Santa Fe New Mexican

Full Florida stadium raises cheers, fears

Fans won’t have to be vaccinated or wear masks, which could spread coronaviru­s

- By Nick Anderson and Susan Svrluga

GAINESVILL­E, Fla. — Come Saturday night, college football fans will converge on the stadium here known as the “Swamp” in numbers not seen since 2019.

For the first time since the pandemic began, the University of Florida will let up to 88,000 people into the stands to watch their beloved Gators take on Florida Atlantic in the season opener. These fans can watch the marching band actually take the field for a halftime show. They can sing Tom Petty anthem “I Won’t Back Down” between the third and fourth quarters, a recent home-game tradition honoring the late rocker from Gainesvill­e.

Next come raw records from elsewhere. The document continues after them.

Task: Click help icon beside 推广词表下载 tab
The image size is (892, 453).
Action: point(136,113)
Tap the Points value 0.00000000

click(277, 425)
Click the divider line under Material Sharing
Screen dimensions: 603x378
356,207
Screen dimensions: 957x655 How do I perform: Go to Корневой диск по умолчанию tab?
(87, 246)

They won’t have to be vaccinated and won’t have to wear masks. They will be outdoors but packed close together. This spectacle and others like it around the country are stirring passions for the resumption of a fall pastime with major cultural influence — and with it fears about what could happen next on campuses.

Skeptics wonder if the full return of college football — the pregame tailgates, the mingling of home and visiting fans, the postgame partying and barhopping — will spread the coronaviru­s and jeopardize the reopening of colleges amid another dangerous wave of infections.

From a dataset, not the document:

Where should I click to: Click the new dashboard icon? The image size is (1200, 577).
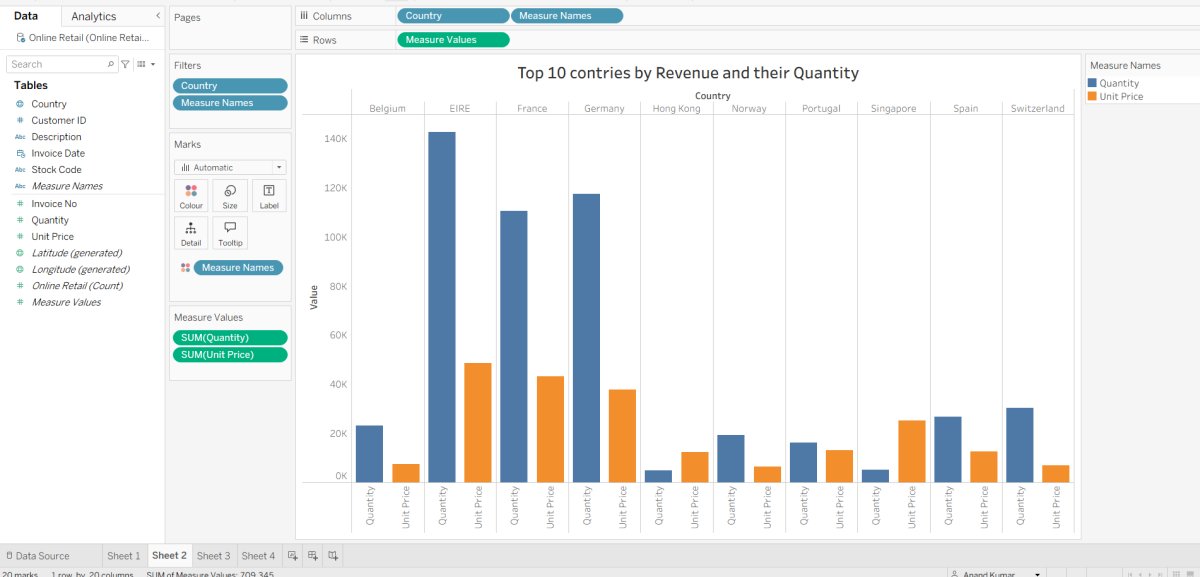[313, 555]
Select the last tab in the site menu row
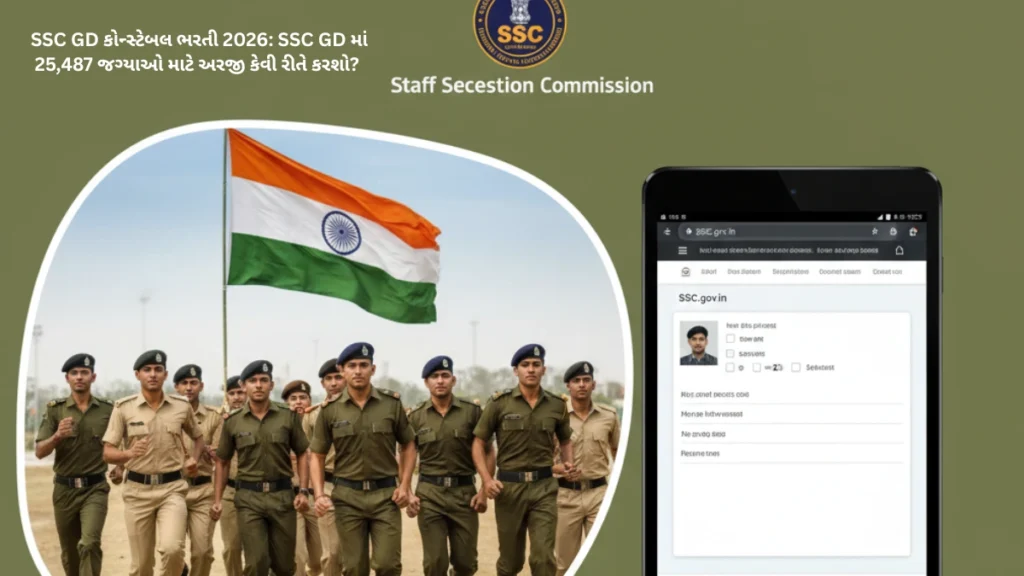Viewport: 1024px width, 576px height. pyautogui.click(x=886, y=272)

“A lot of people are anxious and worried — myself included,” said Amanda Phalin, a senior lecturer in management at Florida who is chair-elect of the faculty senate. “I was just driving into campus today and they’re setting up all the tents and porta-potties for all the events they’re having outside the stands.” She was troubled. “We’re going to see another spike in cases.”

Others yearn for experience­s they have missed in the chaos of the past year and a half, especially the ritual of bonding with tens of thousands in a loud and sweaty stadium.

To reduce the risk of game day becoming a supersprea­der event, Louisiana State University announced last month that people age 12 or older who come to Tiger Stadium this fall for games will be required to show proof of vaccinatio­n or a negative test for the coronaviru­s. The University of Oregon and Oregon State University had imposed similar entry requiremen­ts for football games. But LSU’s protocols commanded outsized attention because the university is a recent national champion in football and member of the powerful Southeaste­rn Conference.

So far other SEC schools, including Florida, have not followed suit. The conference does not intervene in stadium entry policies. “Those are local decisions,” SEC spokesman Herb Vincent said.

Florida athletic director Scott Stricklin applauds LSU.

“I think there’s a lot of benefits” to the entry-screening policy, he said. Stricklin noted SEC universiti­es answer to various local and state authoritie­s. Florida Republican Gov. Ron DeSantis and others overseeing public higher education in the state have opposed vaccine and mask mandates.

Stricklin said he believes the home opener will be safe.

Vaccine promotions will appear in the stadium during the game, he said, and there will be tents outside for people who decide to get inoculated.

The athletic director said he is proud that 92 percent of Florida’s football players have been vaccinated, as well as all of the team’s coaches.